Most contracts allow for one first run showing and then a specified number of repeats, some have unlimited repeats. Some series have little appeal past the first couple of showings, some none after the first because they are duds. The rare ones have long appeal (MASH, The Simpsons, Seinfeld, Everybody Loves Raymond, Two And A Half Men).
By the time each episode gets round to the third or fourth or fifth showing (or the 20th, in the case of MASH), there is no cost at all to Ten, Nine or Seven: the revenue written against that program can not only cover the network’s on air costs for the timeslot, but generate a very sold profit — proportionately higher than some high profile first run series.
What the original story didn’t note is that at the moment Ten is showing one first run episode of The Simpsons on Wednesday nights, repeats at 6pm Monday to Friday and doubled repeats from 7.30pm to 8.30pm on Friday nights. The cost would be whatever the fresh episode costs, plus the amortised cost of putting the seven other repeat episodes to air.
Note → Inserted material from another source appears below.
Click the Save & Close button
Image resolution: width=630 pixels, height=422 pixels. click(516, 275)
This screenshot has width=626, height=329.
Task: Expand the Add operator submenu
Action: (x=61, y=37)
Ten, like other networks, monitor which episodes are being repeated to make sure it can maximise revenues.
The other point the Tele failed to realise is that the 6pm repeats of The Simpsons rates very well, and would outrate an extra half hour of news. The repeats last week averaged 829,0000 and Friday’s averaged 833,000.
If Ten’s News ran for an extra half hour from 6pm to 6.30pm the revenue/ratings ratio wouldn’t be as solid as what Ten could get for The Simpsons simply because the News would be up against the higher rating Nine and Seven News from 6pm. Even if Ten put a lot of sport (a sort of reworked version of Sports Tonight) at 6pm to 6.30pm, it wouldn’t rate as well as The Simpsons does simply because viewers don’t watch sports news in the same numbers as they do general news. Ten’s ratings for Sports Tonight on Saturdays falls after the News At Five.
But that’s not to say Ten hasn’t looked at the idea of extending the news to 6.30pm, especially if Nine starts the 4.30pm to 5.30pm news program from June, as it has said it will. Ten has even gone as far as doing some piloting, but the revenue/reward payoff would mean a loss of revenue. There would be a cost to the news of the extra half hour. At present the 6pm repeat of The Simpsons might cost (for arguments sake) $50,000 a week at five nights times $10,000 per episode. Even if it costs more, it makes the revenue/profit ration look problematic for more news.
The extra half hour of news might cost $10,000 or more to produce per night, which means there’s no real advantage. The revenue gains though would fall over time because the extra half hour of news would rate less and therefore advertisers would tell Ten they were paying less. In the present climate that is happening every week at the networks.
The reaction yesterday proved a point to Ten management: flicking The Simpsons would offend Ten’s target audience, the 16 to 39 age group, and parts of the 18 to 49 group. In these days of falling revenues and scarce profits, it’s a one way trip to commercial suicide to do that too many times.
And finally, an executive at a rival TV network told Crikey that if The Simpsons were freed up by Ten, the series would be bid for so heavily that the cost per episode could rise to $125,000. Foxtel, Nine and Seven would all have a go.
The Simpsons is owned by Fox, which is part of News Corp, which owns The Daily Telegraph. Was there some unscripted mischief at work here as well, or just some quick, imaginative thinking that veered off on the wrong track? Or was it all a cunning ploy by Ten executives to kill off the internal push for an extra 30 minutes of news from 6pm?